» Text excerpt
Figure 1: In practice, vendors tweak the pre-conditioning phase and add thermal regulation steps and time limits to the CCCV charging cycle to protect the battery. (Image source: batteryuniversity.com)

In practice, most chargers make some modifications to the ideal charging profile to protect the battery from potential fault conditions. For example, to avoid damage from charging a shorted or damaged cell, chargers begin the charging process by applying a small test charge rather than run at the full fast-charge rate. This allows the charger to wake up the battery and determine if the battery’s internal safety switch has been tripped. Typically, this pre-charge current is a small fraction (approximately 10 percent) of the normal fast-charge current.

Once cell voltage exceeds 3.0 V it is considered safe to charge at the maximum fast-charge rate. The charging process usually ends once the cell can hold 4.2 V with a pre-defined low current. However, the charger does not allow the current to taper down indefinitely. Instead the charge is terminated at the pre-defined current level and cell voltage drops to a slightly less than full-charge level of approximately 4.16 V to 4.17 V.

Charger ICs also include thermal regulation features to control overheating when the battery voltage is significantly lower than the input source.  With this capability, the charger allows current and the fast-charge process to continue as long as the cell does not exceed a maximum temperature. Moreover, the entire charging process can be disabled based on sensors that monitor or estimate pack temperature.

Designers need a charging solution that charges the battery quickly; but they also need to store as much energy as possible in the battery. They can achieve this by using a charger IC that not only offers a termination current that is very accurate, but also one that can terminate reliably at 1 mA or below.

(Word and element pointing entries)
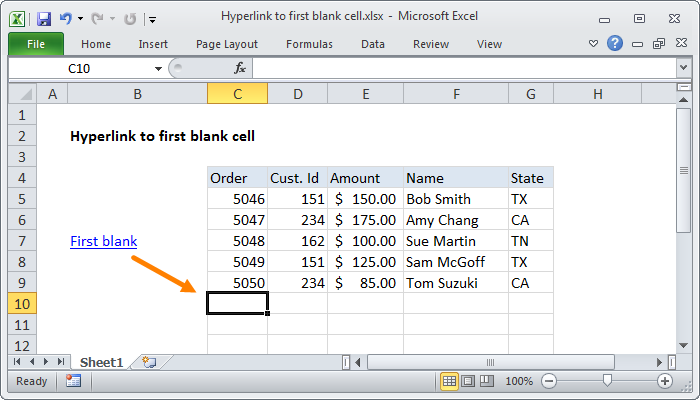Open Excel Help question mark icon
The image size is (700, 400).
pyautogui.click(x=615, y=44)
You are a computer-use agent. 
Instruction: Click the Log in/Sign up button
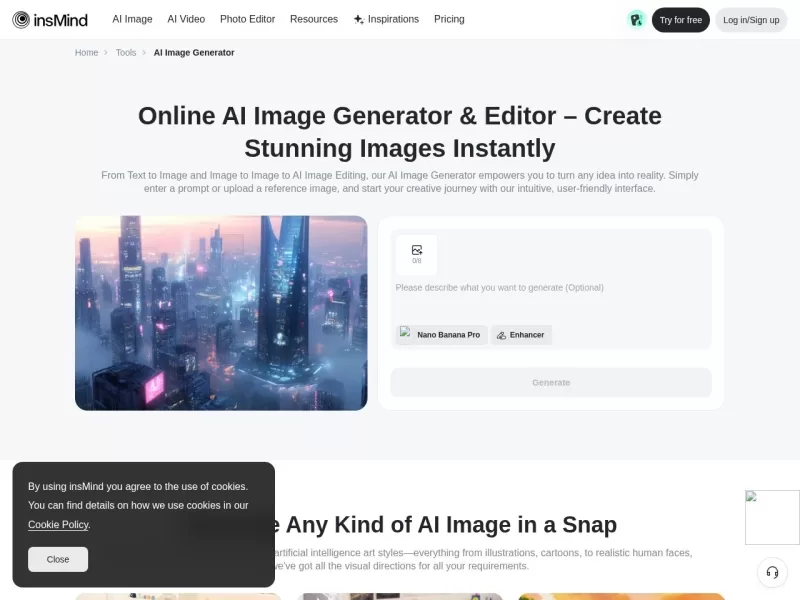point(751,20)
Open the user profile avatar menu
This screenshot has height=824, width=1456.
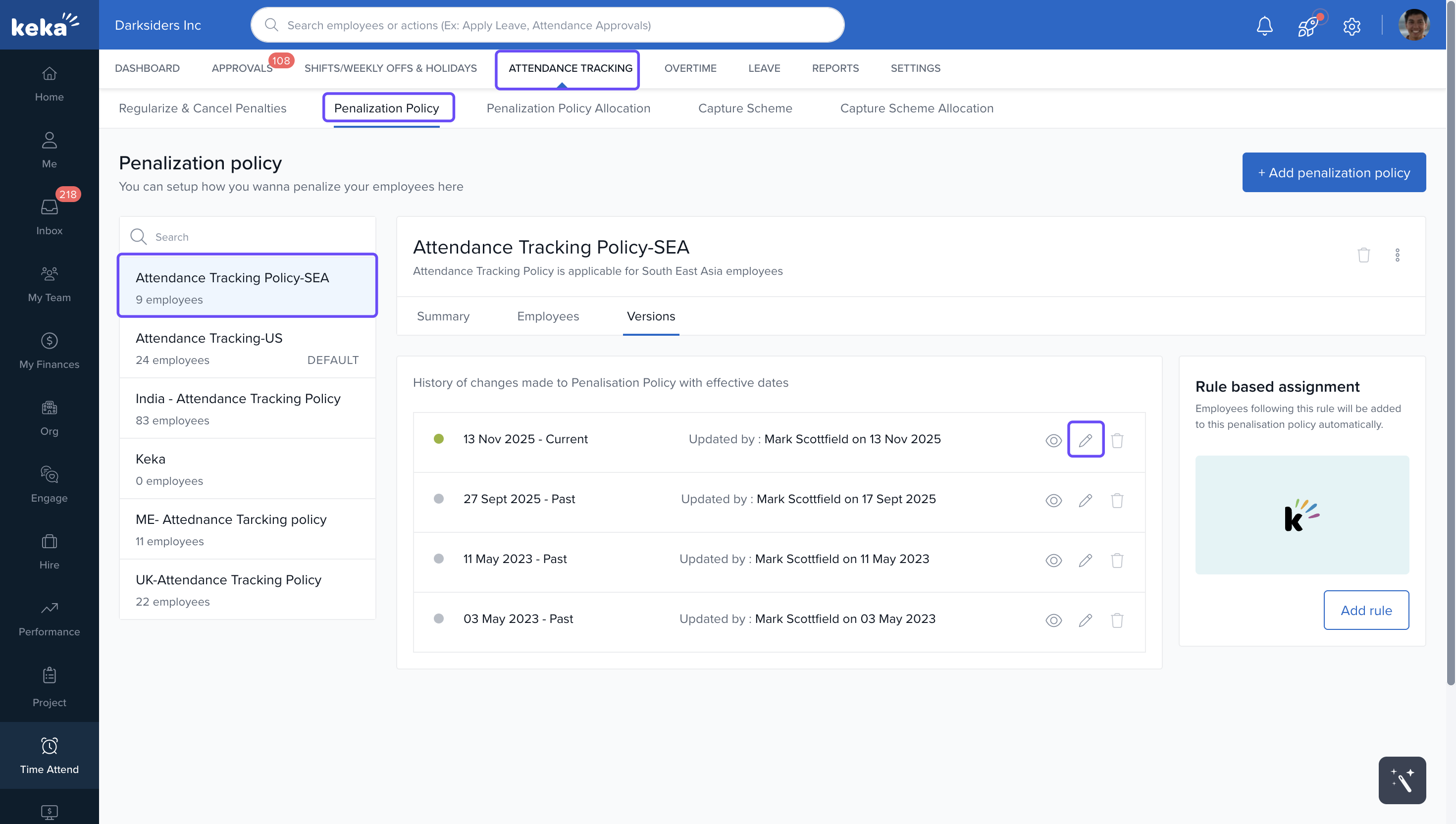(x=1413, y=25)
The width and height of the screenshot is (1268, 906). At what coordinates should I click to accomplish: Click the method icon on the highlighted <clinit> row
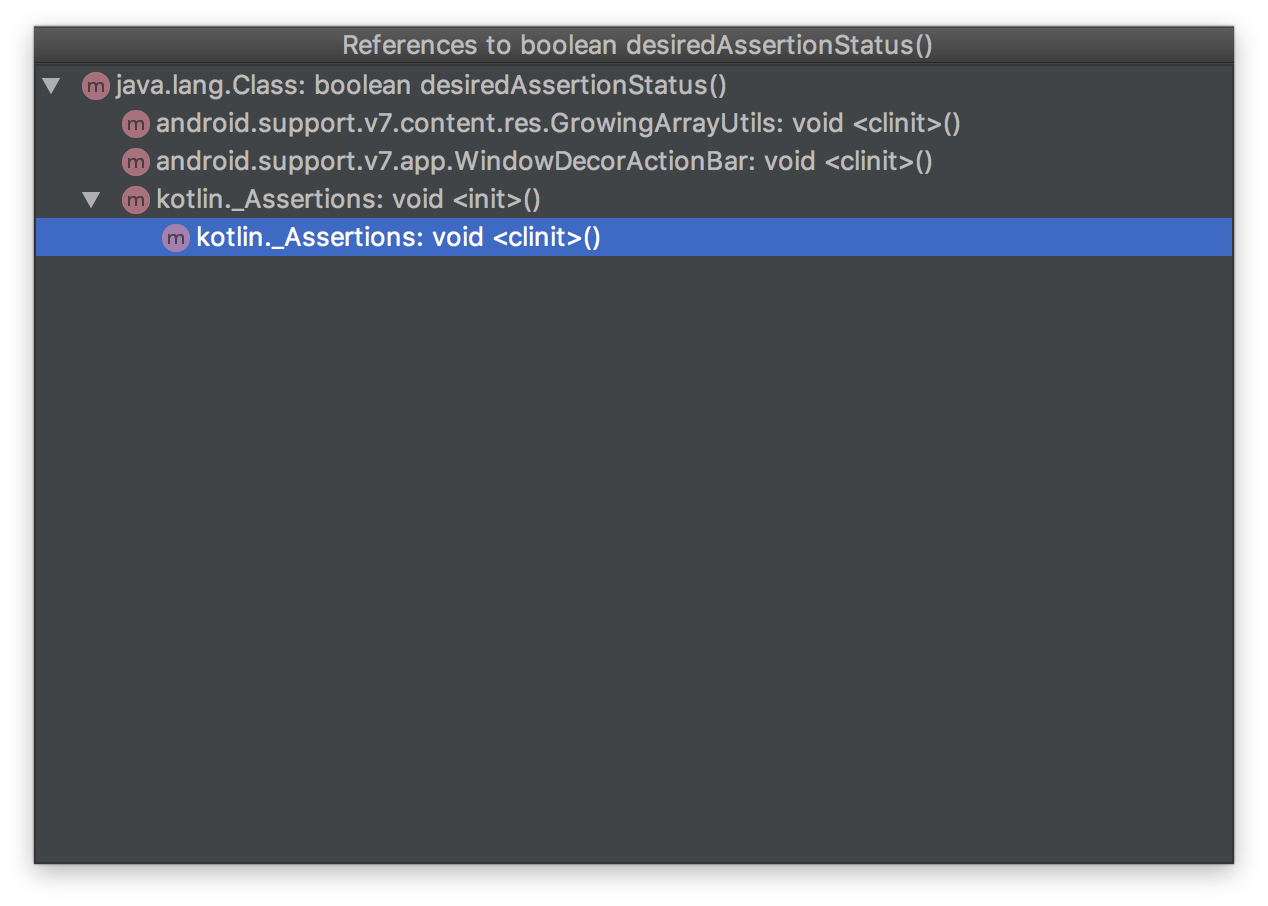(x=175, y=237)
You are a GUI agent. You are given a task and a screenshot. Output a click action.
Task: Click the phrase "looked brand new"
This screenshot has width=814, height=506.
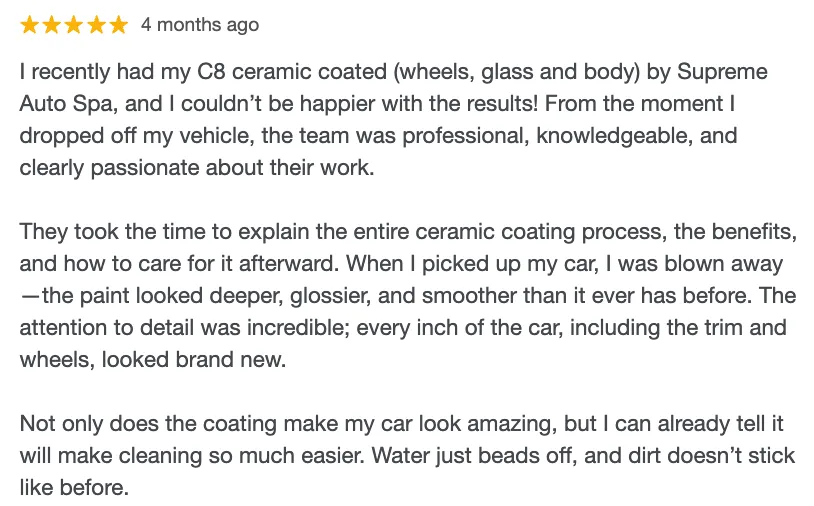[x=212, y=359]
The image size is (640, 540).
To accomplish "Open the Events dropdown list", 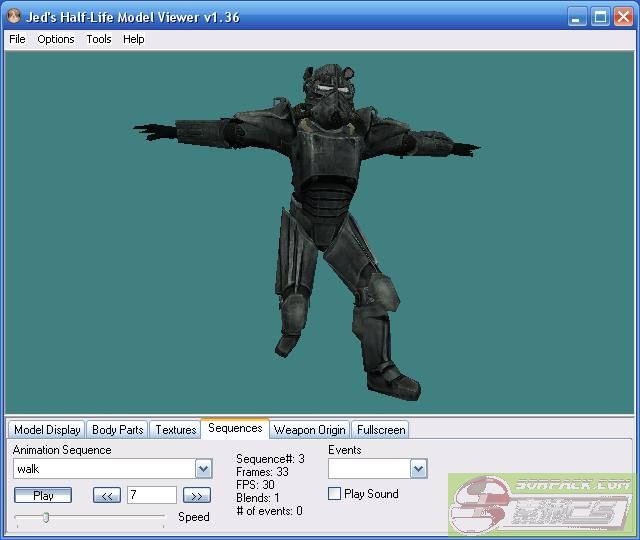I will pos(418,469).
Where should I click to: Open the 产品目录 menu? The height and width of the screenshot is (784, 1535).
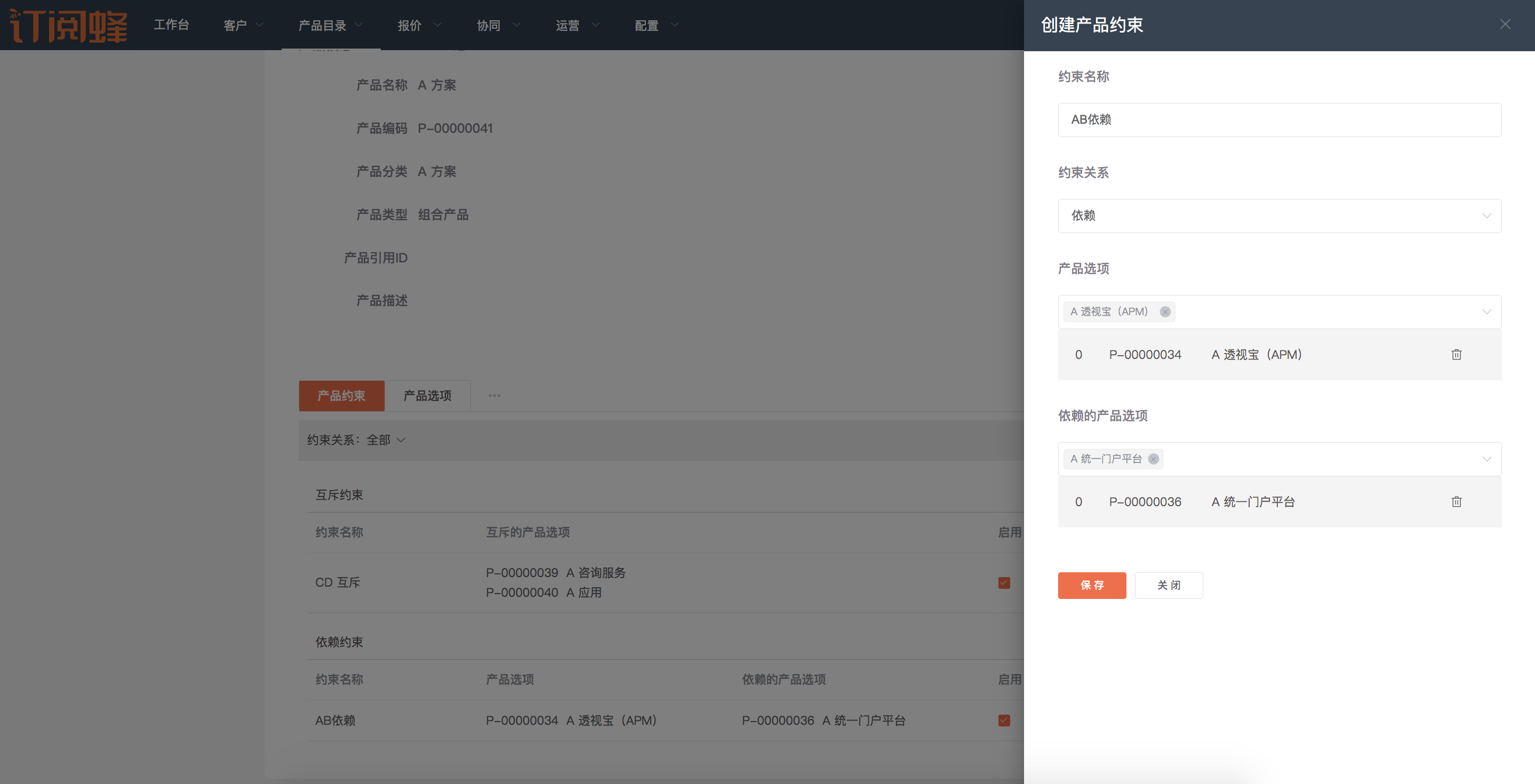pos(330,25)
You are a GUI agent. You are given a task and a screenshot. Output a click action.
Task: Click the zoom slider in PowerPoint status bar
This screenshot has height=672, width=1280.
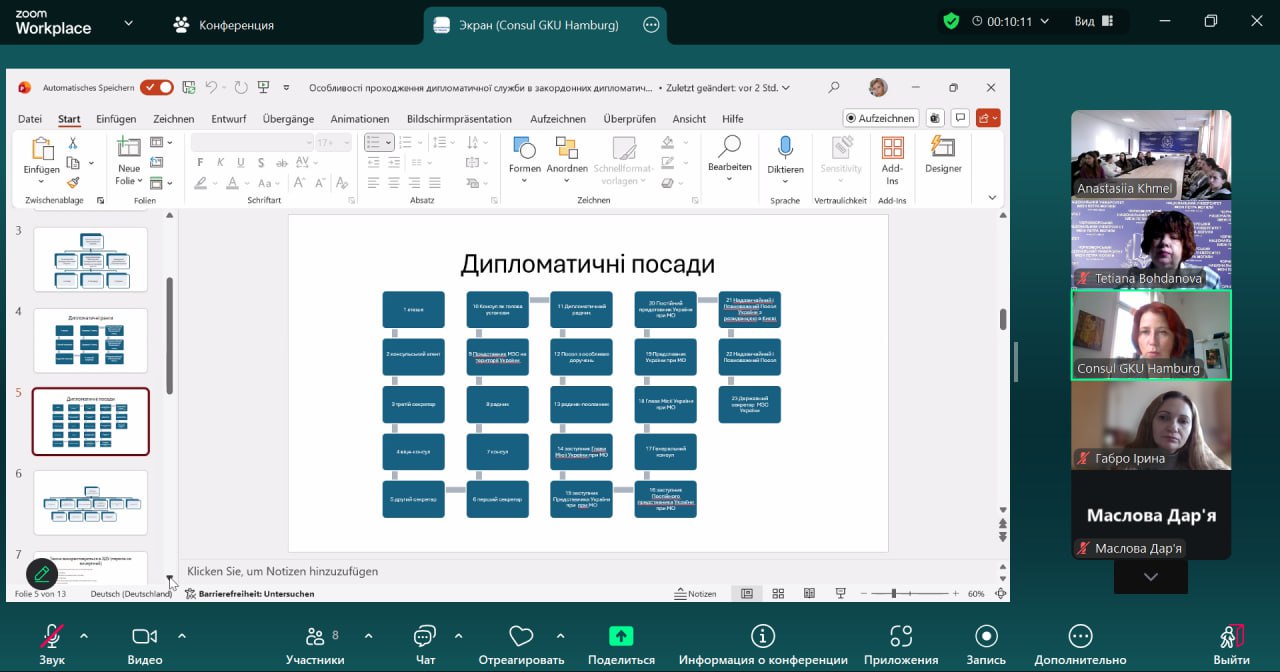tap(894, 594)
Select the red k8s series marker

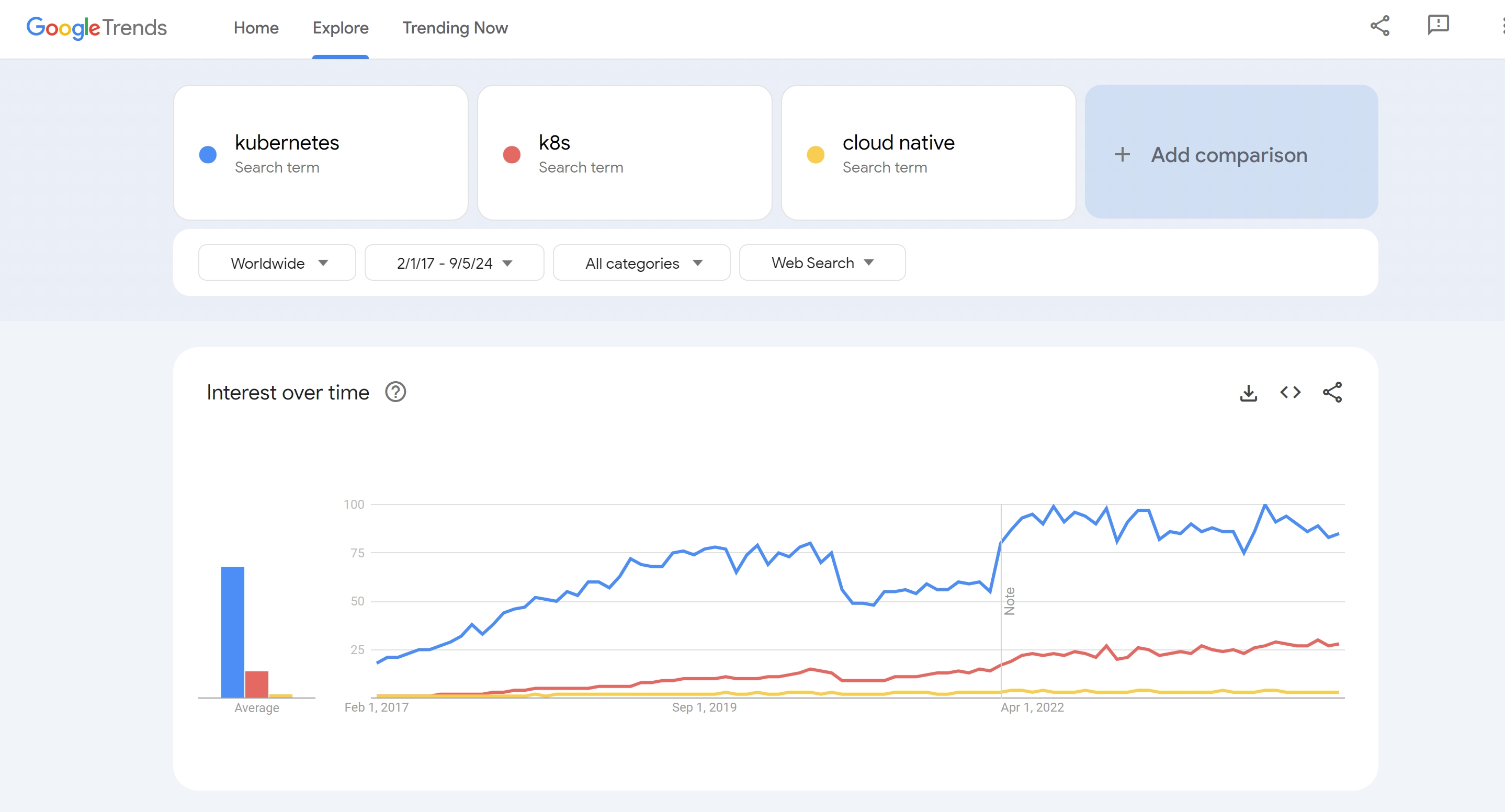tap(512, 154)
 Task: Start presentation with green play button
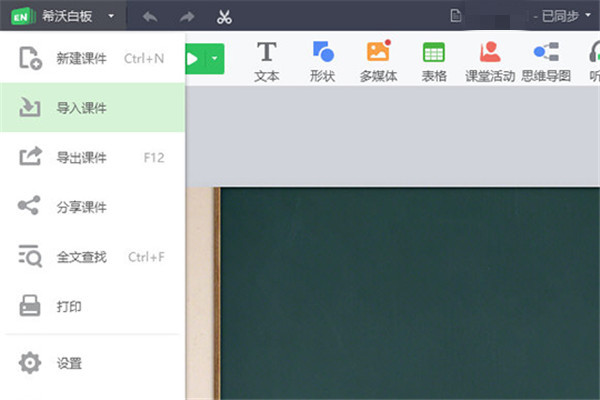tap(194, 59)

» Required tasks
1 > List every voltage value given in the battery-charging text.
2 > From the battery-charging text, copy the stretch from "Figure 1: In" through "(Image source: batteryuniversity.com)" word for word.

» Task-by-task results
1 >
- 3.0 V
- 4.2 V
- 4.16 V
- 4.17 V

2 >
Figure 1: In practice, vendors tweak the pre-conditioning phase and add thermal regulation steps and time limits to the CCCV charging cycle to protect the battery. (Image source: batteryuniversity.com)